EDIT: Since Red's voting is coming up soon and this issue was discussed in the White Results thread, I've a Straw Poll on whether to rank Wildfire & Burning of Xinye as 1 card or 2, as well as whether to rank Incinerate and Searing Spear/Lightning Strike as 1 card or 2. Discuss and vote on it here.
I meant to bring this up earlier - I guess Contract from Below is not included in black? It does appear in 316 cubes on cubetutor.
You can't vote on it. The rule is:
Essentially, any released Magic card from Kaladesh or earlier that is DCI approved for one or more formats of competitive Constructed Magic can be included in your voting. In previous iterations of the Power Rankings Conspiracy-type cards and silver-bordered cards were permitted to be voted for and ranked but after discussion the community voted to exclude them from this year's rankings. They will now be voted on in a separate category after the OVERALL voting has finished.

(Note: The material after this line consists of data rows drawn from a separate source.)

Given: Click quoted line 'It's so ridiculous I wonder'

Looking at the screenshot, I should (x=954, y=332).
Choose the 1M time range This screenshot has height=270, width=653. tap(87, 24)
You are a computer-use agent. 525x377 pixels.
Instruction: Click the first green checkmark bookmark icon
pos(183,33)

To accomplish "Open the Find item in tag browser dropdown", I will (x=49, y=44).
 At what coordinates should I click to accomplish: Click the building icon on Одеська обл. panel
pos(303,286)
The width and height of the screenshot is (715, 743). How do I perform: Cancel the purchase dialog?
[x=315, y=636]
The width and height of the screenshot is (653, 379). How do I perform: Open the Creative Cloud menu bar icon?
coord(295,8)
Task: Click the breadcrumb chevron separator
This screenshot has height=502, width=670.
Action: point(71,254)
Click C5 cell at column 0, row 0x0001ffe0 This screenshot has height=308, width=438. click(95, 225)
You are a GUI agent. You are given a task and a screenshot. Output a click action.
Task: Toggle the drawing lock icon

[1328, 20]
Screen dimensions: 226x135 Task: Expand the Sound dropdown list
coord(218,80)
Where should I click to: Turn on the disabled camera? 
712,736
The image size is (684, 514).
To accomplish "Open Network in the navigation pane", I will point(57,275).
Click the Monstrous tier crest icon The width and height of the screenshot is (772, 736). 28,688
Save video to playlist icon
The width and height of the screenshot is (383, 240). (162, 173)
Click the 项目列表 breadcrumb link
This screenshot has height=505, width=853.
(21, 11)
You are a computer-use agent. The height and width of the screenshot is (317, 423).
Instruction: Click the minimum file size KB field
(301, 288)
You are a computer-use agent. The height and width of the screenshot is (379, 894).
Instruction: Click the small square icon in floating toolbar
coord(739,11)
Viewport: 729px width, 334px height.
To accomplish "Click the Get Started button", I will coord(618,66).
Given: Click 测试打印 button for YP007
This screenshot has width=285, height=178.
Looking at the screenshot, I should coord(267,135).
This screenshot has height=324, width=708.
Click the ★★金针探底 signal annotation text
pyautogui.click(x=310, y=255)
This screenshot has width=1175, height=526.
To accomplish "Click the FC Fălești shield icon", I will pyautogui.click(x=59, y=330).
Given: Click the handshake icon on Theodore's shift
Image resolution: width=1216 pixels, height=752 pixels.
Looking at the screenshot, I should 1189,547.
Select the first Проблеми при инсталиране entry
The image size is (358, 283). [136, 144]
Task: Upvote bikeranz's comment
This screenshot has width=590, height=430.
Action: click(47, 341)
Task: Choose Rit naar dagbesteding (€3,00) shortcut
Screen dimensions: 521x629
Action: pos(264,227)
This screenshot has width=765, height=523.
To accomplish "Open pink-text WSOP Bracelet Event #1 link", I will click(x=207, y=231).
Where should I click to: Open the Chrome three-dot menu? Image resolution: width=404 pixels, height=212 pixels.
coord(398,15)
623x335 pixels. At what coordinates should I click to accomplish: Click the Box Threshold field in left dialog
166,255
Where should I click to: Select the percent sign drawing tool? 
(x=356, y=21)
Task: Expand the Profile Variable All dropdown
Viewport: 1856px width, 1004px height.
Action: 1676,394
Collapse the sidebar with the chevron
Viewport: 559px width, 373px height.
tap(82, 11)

Ante cards are banned in all official constructed formats.
We didn't specifically vote on or discuss ante cards while we were discussing non-traditional cards, and perhaps we should have. I know wtwlf123 is an advocate for ranking specifically Vintage-legal cards, but that's not the standard we actually voted on in the Straw Poll on the subject.
However, if you don't have house rules that allow for some sort of ante during a cube match, does Contract from Below even do anything? I'd argue that since Ante is strictly forbidden in the Magic: the Gathering Tournament Rules, playing for ante is not part of a traditional cube environment. Therefore, Contract from Below can't possibly be remotely effective at contributing to game wins in a traditional cube environment, since the card says you'd have to remove it from your deck before playing, so it would just be a waste of a draft pick.
We're not voting on how effective cards are under anyone's house rules, even if apparently 316 cube managers out there have this as a house rule.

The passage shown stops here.